The Edificio de la Torre (Torre Building) was construction on the site Pantaleón de la Torre donated to promote education and culture in the municipality in 1894 as a school for girls. The architectural style is a mix of Romance and Moorish built by stonemason Dámaso Muñetón, who also did the north tower of the Zacatecas Cathedral. Today the building houses the Jerez Cultural Center and the municipal library. An alley dedicated to local handcrafts is located alongside the Edificio de la Torre. These include boots, wide cowboy hats and embroidered leather belts (piteado).

Behind the Sanctuary of Nuestra Señora de la Soledad is the Jardín Hidalgo, which is in front of the Hinojosa Theater. The Theater is in Moorish style with arches, windows and railings in groups of three and five, built between 1876 and 1890, promoted by local politician José María Hinojosa. Its stage is under a sandstone arch and its seats are carved from wood. For most of its history, the lighting was provided by carbide lamps, and a large mirror in the back remains from that time. It is said that the building served as a barracks during the Mexican Revolution. Today it is used for live performances but in the past it was a movie theatre, a hall for social events, a library and a public school.  On the side of the building, there is a Community Museum with items such as carpentry tools, archeological pieces, sewing machines and more from the area's past.

The Ramón López Velarde House Museum is located on the street which is named after the most famous poet from the town. The house was the childhood home of López Velarde has its original furnishings from the 19th century, along with the poet's personal items such as family photographs, copies of manuscripts of works such as Suave Patria, a work completed in 1921 to commemorate the 100th anniversary of the end of the Mexican War of Independence.

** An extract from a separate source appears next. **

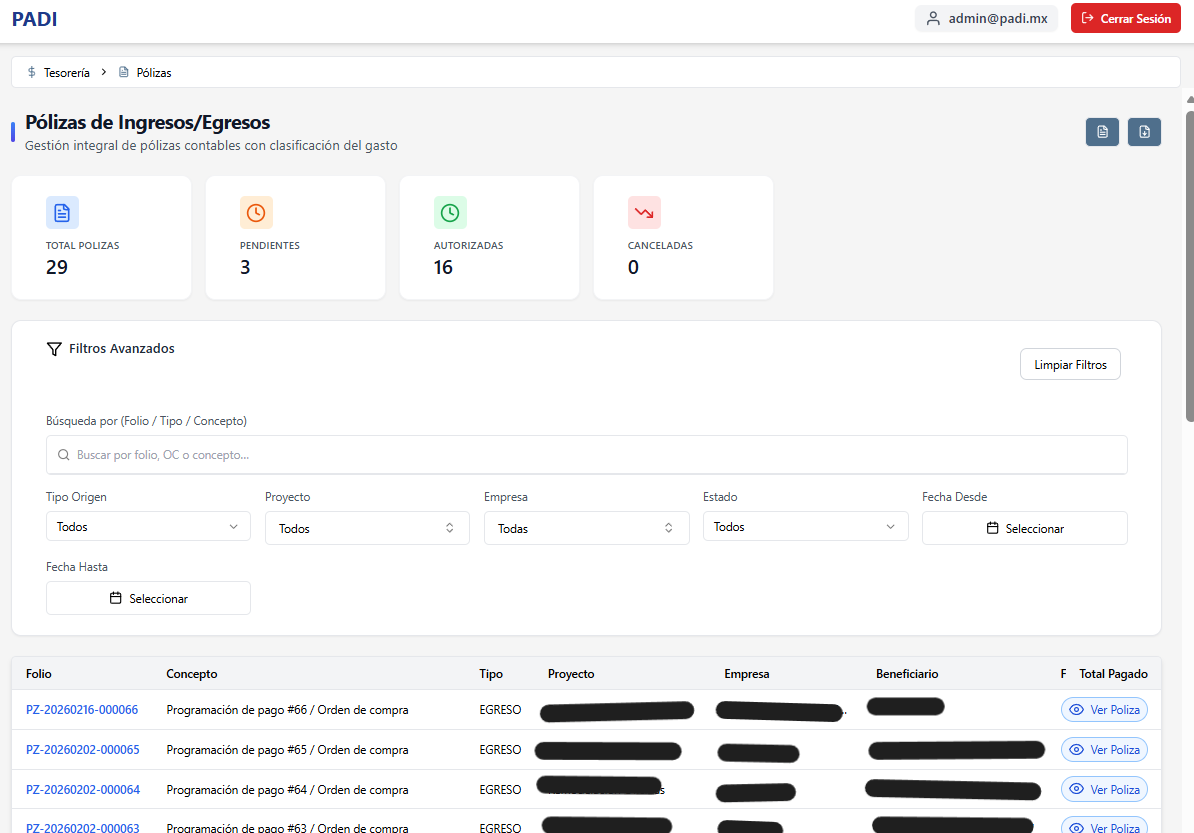Expand the Proyecto filter combo box
This screenshot has width=1194, height=833.
367,528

The building was converted into a museum in 1951, and in 2009 the space was renovated and recordings of Lopez Velarde's verses were added to the original furnishings and many of the poet's personal effects.

The Inmaculada Concepción parish is made of white sandstone. It was built in the 18th century with a simple single bell tower and a Baroque facade.  The arch of the main entrance is crowned by a papal crown and the keys of Saint Peter. Alongside, images of the Four Evangelists appear. The interior is Neoclassic with gold leaf accents on the altars and columns.

Away from the center of the town are a number of other landmarks.  The Casa de Campesino is a construction from the 18th century which was the home of various organizations for rural farmers. Today it is a multiuse building. The Chapel of Nuestra Señora de los Dolores (Our Lady of Sorrow) was built at the beginning of the 19th century. The Portal de las Palomas is home to several traditional bars, fronted by a square called Plaza Tacuba. The Tizoc Bar is also a store that sells antiques and handcrafts. The current town market is a building with arches on two sides. The market offers fruits and vegetables along with handcrafts and prepared food.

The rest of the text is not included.